Understand me, Mr. Bureaucrat, Russia doesn’t need all your shitty genius ideas. Well before you, smart Russians — real men [muzhiki] — already figured this stuff out. There’s no need to reinvent the wheel. It was invented a long time ago and it works just fine, as long as you keep your nose out of our business.* Stop charging me taxes, or just cut off my pension deductions. I’m not going to live to retirement age in this kind of life, anyway. With the [saved] money, I’ll buy a fire truck for three villages and sleep soundly, knowing nobody will take it away from my people, from my neighbors, because that bitch will be ours and we’d kill anyone who tried. If you deputies and distinguished officials piss on us because we actually give a shit about ourselves and our neighbors, then let us live the way we want, happily and in peace [schastlivo i khorosho].

[But] we don’t expect much from you. We all understand that your life principle is that everyone around you should need you. But you’re mistaken. It’s you who needs us — and in a big way. Believe me.

So give me back my alarm bell, you bitches, and shove your fucking phone up your asses.

I ask you to convey my letter to the Kalyazinskii Region authorities, in the Tverskaia oblast’.

Thank you in advance. ~top_lap

Dear honorable Internet user,

At the end of the workday today, inhaling (as did all of Moscow) the smoke of the forests burning outside the city, with great interest and pleasure did I learn of your assessment of the summer fires situation that’s befallen central Russia.
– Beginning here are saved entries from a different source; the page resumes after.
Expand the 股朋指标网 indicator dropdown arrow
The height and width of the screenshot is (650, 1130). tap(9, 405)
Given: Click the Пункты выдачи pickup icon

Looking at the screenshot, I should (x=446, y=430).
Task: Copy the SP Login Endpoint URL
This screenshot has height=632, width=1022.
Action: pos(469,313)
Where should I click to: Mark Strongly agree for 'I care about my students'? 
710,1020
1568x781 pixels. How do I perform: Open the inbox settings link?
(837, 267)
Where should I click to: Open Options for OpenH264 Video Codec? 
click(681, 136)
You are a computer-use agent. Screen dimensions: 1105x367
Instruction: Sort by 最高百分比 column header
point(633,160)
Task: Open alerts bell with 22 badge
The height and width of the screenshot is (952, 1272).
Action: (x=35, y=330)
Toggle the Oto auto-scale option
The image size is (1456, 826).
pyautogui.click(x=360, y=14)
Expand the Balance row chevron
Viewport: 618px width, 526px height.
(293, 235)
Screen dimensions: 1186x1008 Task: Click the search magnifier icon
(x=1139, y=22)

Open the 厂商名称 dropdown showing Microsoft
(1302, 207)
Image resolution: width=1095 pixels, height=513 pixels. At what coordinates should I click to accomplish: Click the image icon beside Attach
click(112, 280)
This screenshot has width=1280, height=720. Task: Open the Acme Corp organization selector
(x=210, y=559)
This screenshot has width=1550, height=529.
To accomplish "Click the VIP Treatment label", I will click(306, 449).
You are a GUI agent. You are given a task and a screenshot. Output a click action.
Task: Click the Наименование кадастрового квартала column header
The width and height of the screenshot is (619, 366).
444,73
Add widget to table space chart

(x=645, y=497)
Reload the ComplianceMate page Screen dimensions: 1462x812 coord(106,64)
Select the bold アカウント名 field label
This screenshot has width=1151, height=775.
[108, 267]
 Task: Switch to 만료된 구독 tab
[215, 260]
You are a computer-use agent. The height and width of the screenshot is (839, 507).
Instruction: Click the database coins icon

Fair’s fair, one ought to point out that Russia hasn’t had such high temperatures for over 140 years — not even under the communists, that is.

This at least partly vindicates the authorities, who — while certainly responsible for fighting natural disasters — are only for the first time encountering something of this size on such a scale.

However, in general, I agree with your comments.

You are, of course, a remarkably plainspoken and direct person. All the more power to you! [Prosto molodets]

And you are undoubtedly a man of letters. If you had made your living as a writer, you could be living — like Lenin’s favorite writer Gorky — in Capri.**

However, even there you wouldn’t feel yourself entirely safe, insomuch as both Europe and the U.S. face the same mass-scale natural disasters. Suffice it to recall how many forests burned in Europe last year or the year before.

Despite all our problems and troubles, I hope you and I both make it to retirement age.

All necessary funds for disaster management and other pressing issues have already been dispatched from the federal budget to reimburse victims.

If you provide your address, your governor will receive an alarm bell right away.

Sincerely,
Vladimir Putin

*Here the author employs a Russian saying: “Со свиным рылом в калашный ряд,” which means literally, “With a pig’s snout to the bread market.”
**Gorky spent much of his exiled years in Capri, Italy, before the October Revolution.

Fires, the bell tolls for thee.

As promised, Putin had the alarm bell delivered to Vysokovo, where Pochkov’s family has their dacha. Pictured above is his mother, Natalia, ringing the thing — in what appears to be a deserted open field. Clearly, the town is now safe from any forest fires.